Legal costs incurred in connection with the resolution of
claims, lawsuits and other contingencies generally are expensed
as incurred. In the opinion of management, its assessment of
contingencies is reasonable and related reserves, in the
aggregate, are adequate; however, there can be no assurance that
final resolution of these matters will not have a material
adverse effect on the Company’s financial condition,
results of operations or cash flows. The following are the more
significant of the Company’s identified contingencies:
FIFRA
Compliance and the Corresponding Governmental
Investigations
For a description of the Company’s ongoing FIFRA compliance
efforts and the corresponding governmental investigations, see
“NOTE 3. PRODUCT REGISTRATION AND RECALL MATTERS.”
Other
Regulatory Matters
At September 30, 2010, $2.6 million was accrued for
other regulatory matters in the “Other liabilities”

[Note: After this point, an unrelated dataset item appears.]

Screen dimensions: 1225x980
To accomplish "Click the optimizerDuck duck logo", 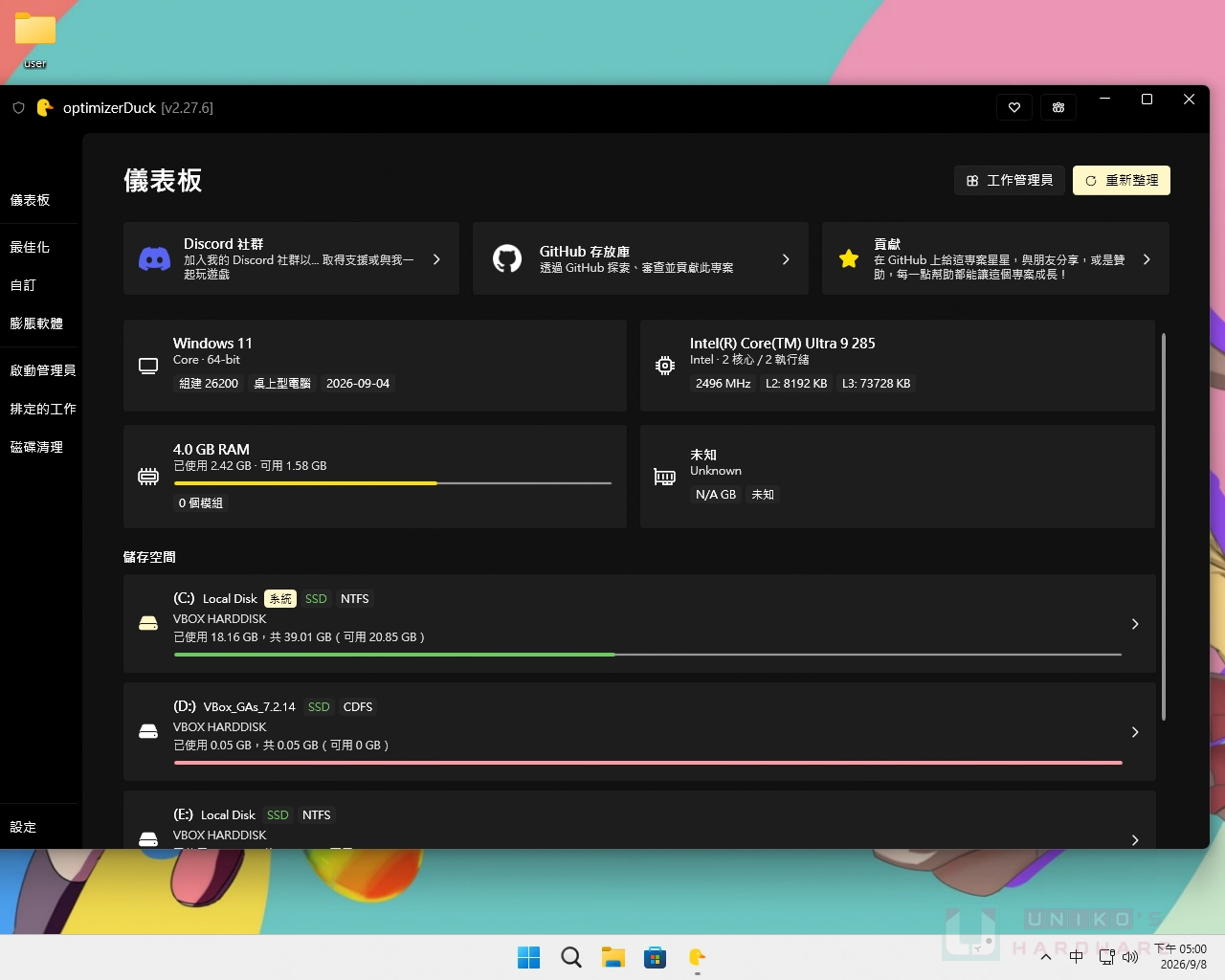I will pos(44,107).
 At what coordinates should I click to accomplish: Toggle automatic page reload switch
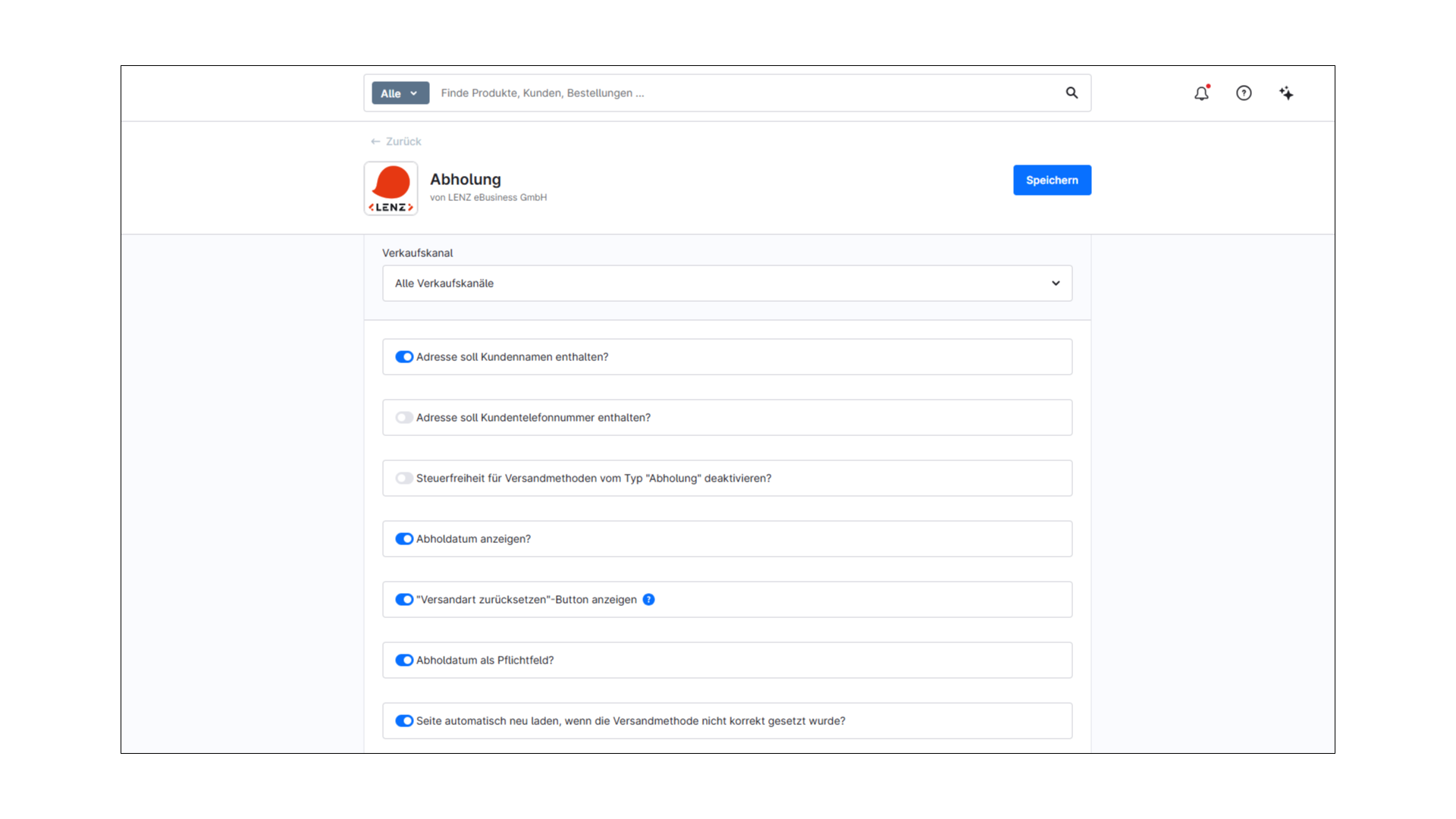pos(404,721)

line in the Consolidated Balance Sheet. The amounts accrued are
believed to be adequate to cover such known
environmental exposures based on current facts and estimates of
likely outcomes. However, if facts and circumstances change
significantly, they could result in a material adverse effect on
the Company’s financial condition, results of operations or
cash flows.
Other
The Company has been named as a defendant in a number of cases
alleging injuries that the lawsuits claim resulted from exposure
to asbestos-containing products, apparently based on the
Company’s historic use of vermiculite in certain of its
products. The complaints in these cases are not specific about
the plaintiffs’ contacts with the Company or its products.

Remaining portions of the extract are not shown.